| TEXT PROVIDED |
# Sunday??? (tomorrow)



## JRH (Mar 18, 2007)

I was gonna go, but now that you're going I sold my boat and quit fishing. Thanks for nothing. [smiley=bootyshake.gif]


P.S. I'll be out with Mikey in his BT.


----------



## costefishnt (Dec 11, 2006)

thanks, you are such a pleasent POS


----------



## orlgheenoer (Dec 10, 2006)

> P.S.  I'll be out with Mikey


sorr to hear that ;D


----------



## costefishnt (Dec 11, 2006)

was good seeing you tanner, and thanks for the phone call 

jason, you suck on the intardweb, and a jb's too....thats what mikey said


----------



## JRH (Mar 18, 2007)

Good to see you Curtis and nice meeting the father-in-law. [smiley=thumbup.gif]


----------



## orlgheenoer (Dec 10, 2006)

Curtis, Ill call you, just give me another good time. My flyrod blew out of the boat on the way home sunday morning, I am out $300 !t

And now I am not going to the gheenoe rally, no real reason but, it sucks.


----------



## just_bill (Dec 20, 2006)

| RAW RECORDS |
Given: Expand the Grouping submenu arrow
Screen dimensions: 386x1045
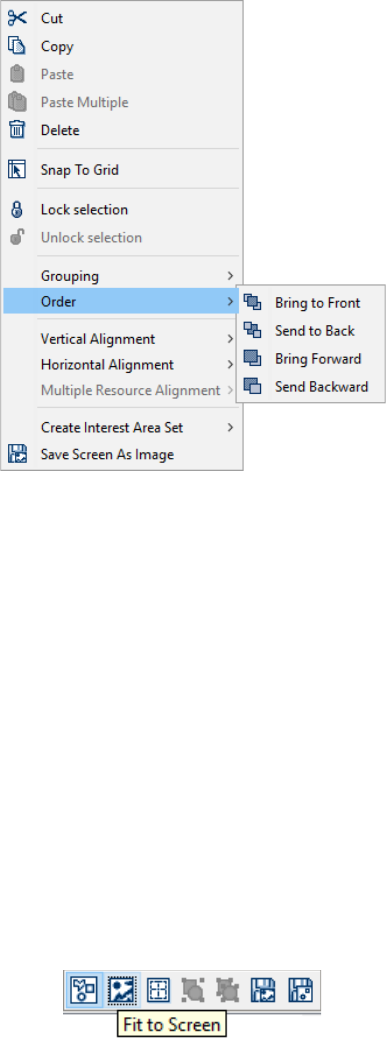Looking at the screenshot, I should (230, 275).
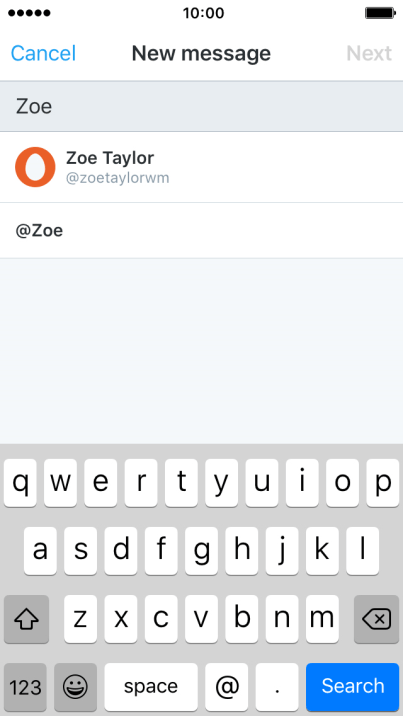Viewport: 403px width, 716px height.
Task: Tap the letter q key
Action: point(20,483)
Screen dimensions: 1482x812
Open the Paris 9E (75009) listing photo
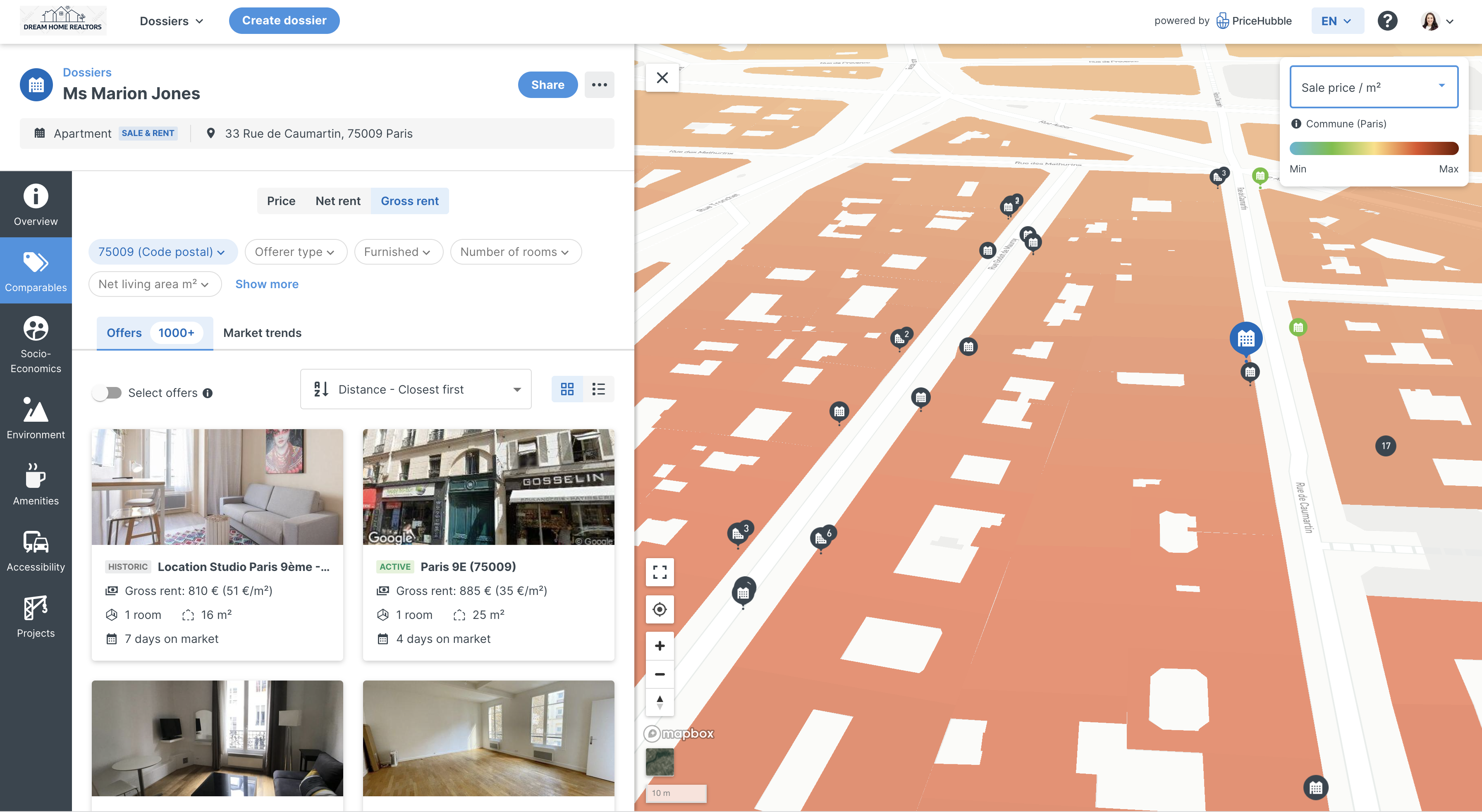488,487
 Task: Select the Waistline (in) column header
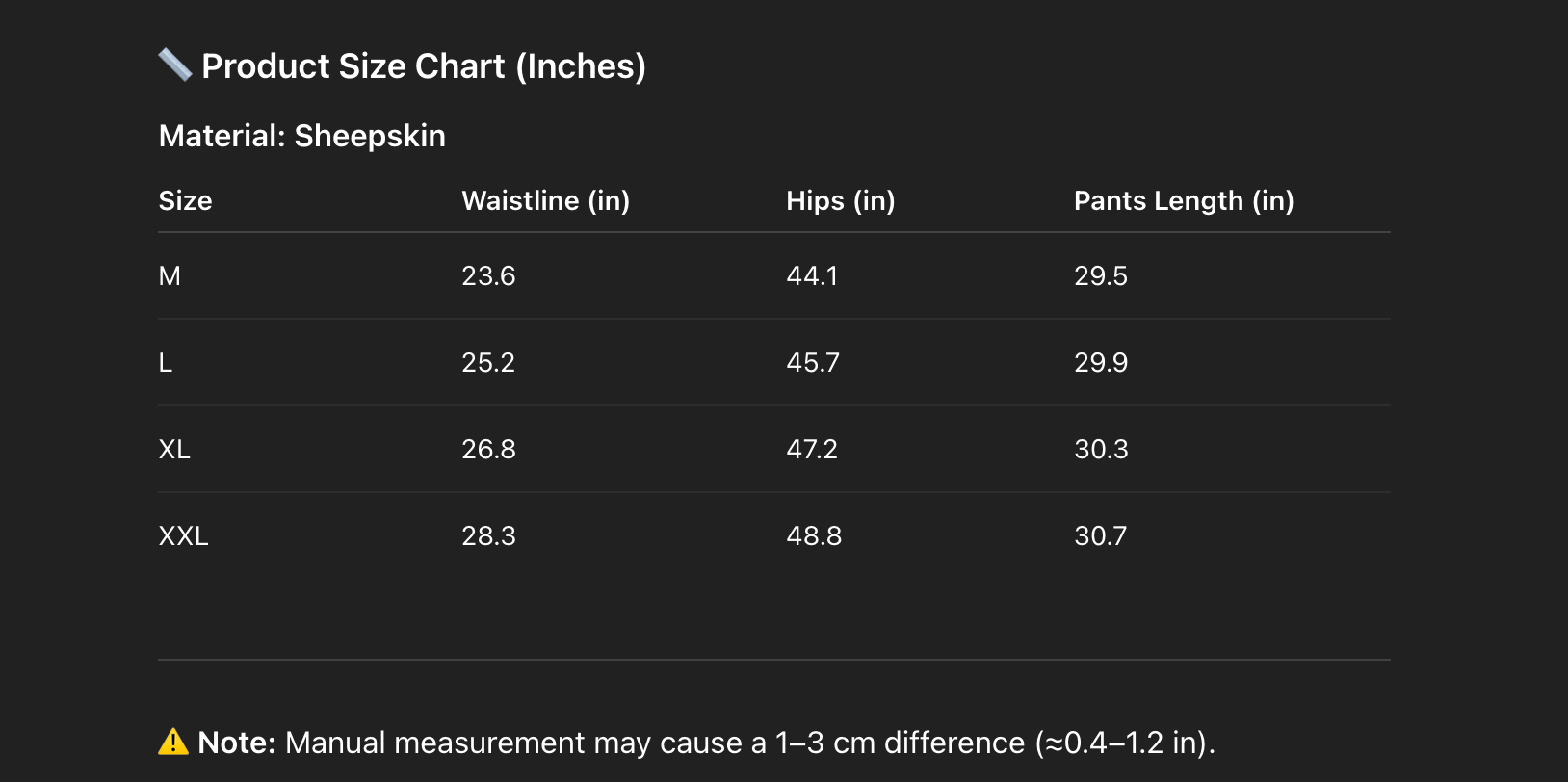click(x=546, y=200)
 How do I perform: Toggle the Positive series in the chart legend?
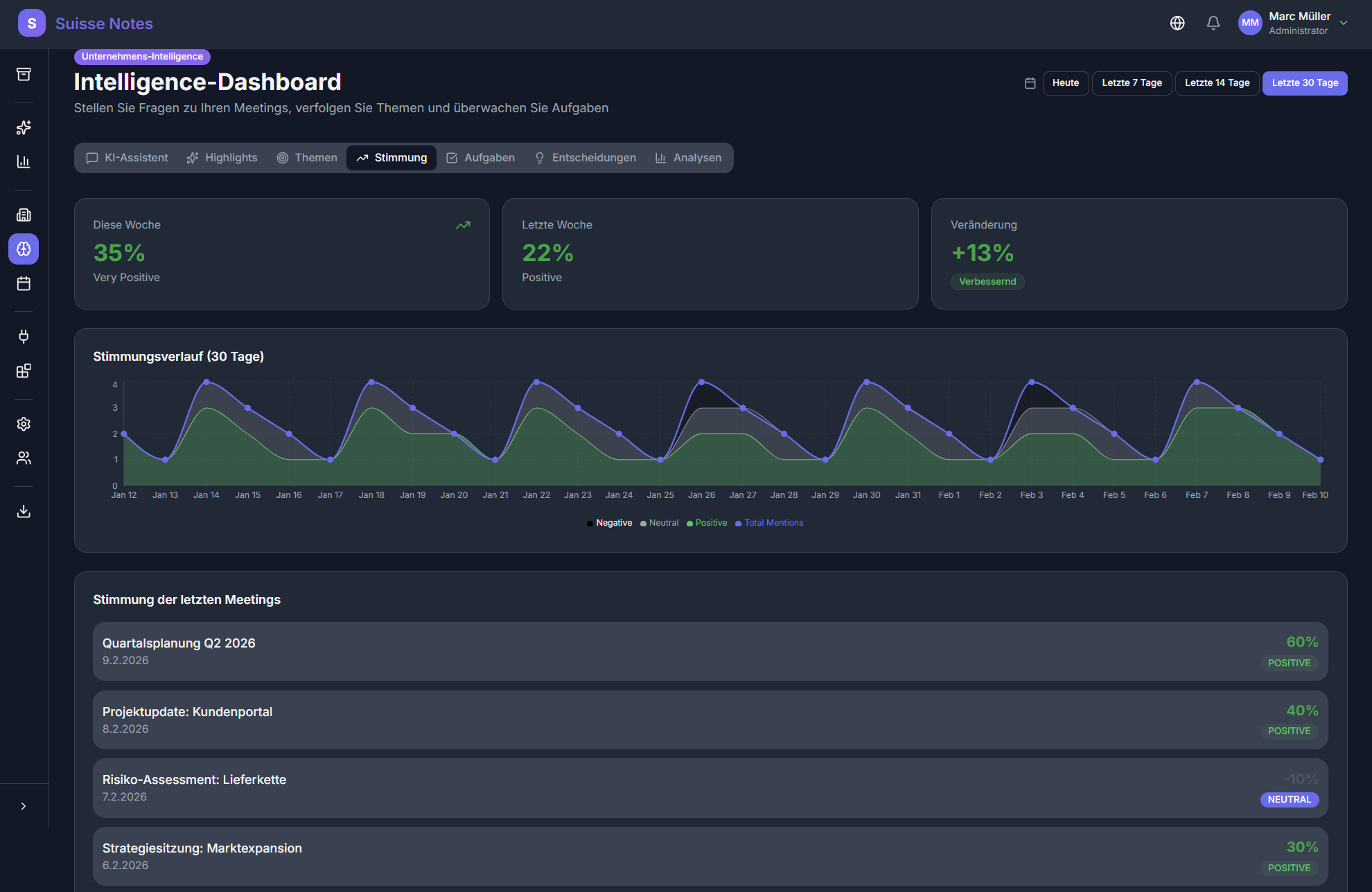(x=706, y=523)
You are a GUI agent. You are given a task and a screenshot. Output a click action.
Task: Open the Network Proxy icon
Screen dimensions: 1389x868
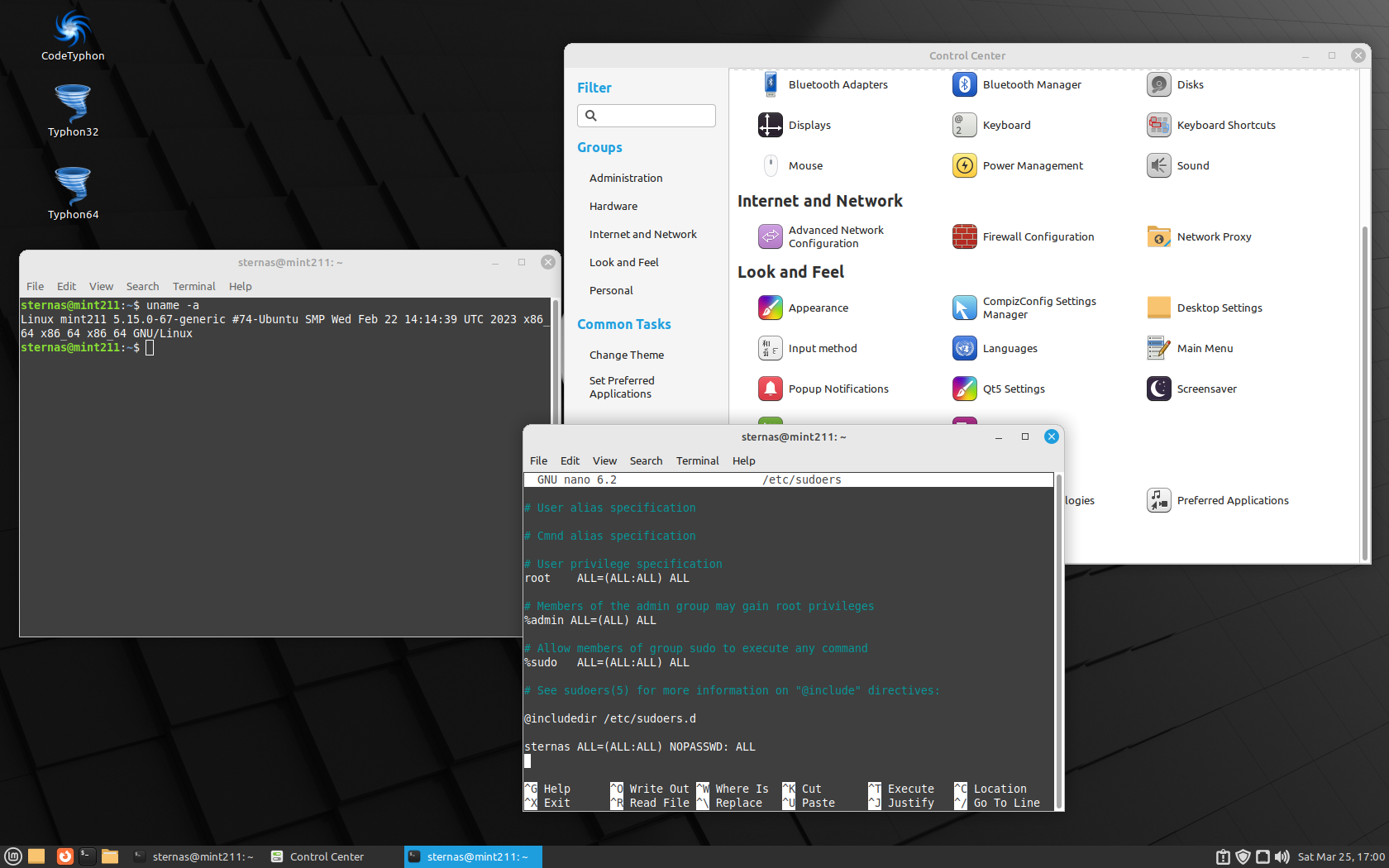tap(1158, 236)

| WHAT YOU SHOULD DO |
According to the forum thread, why did JRH sell his boat and quit fishing? Answer in one to three sentences. The material plays no part in this.

| WRITTEN SOLUTION |
JRH says he was going to go, but because the person he is replying to is now going, he sold his boat and quit fishing. He adds that he will be out with Mikey in his BT.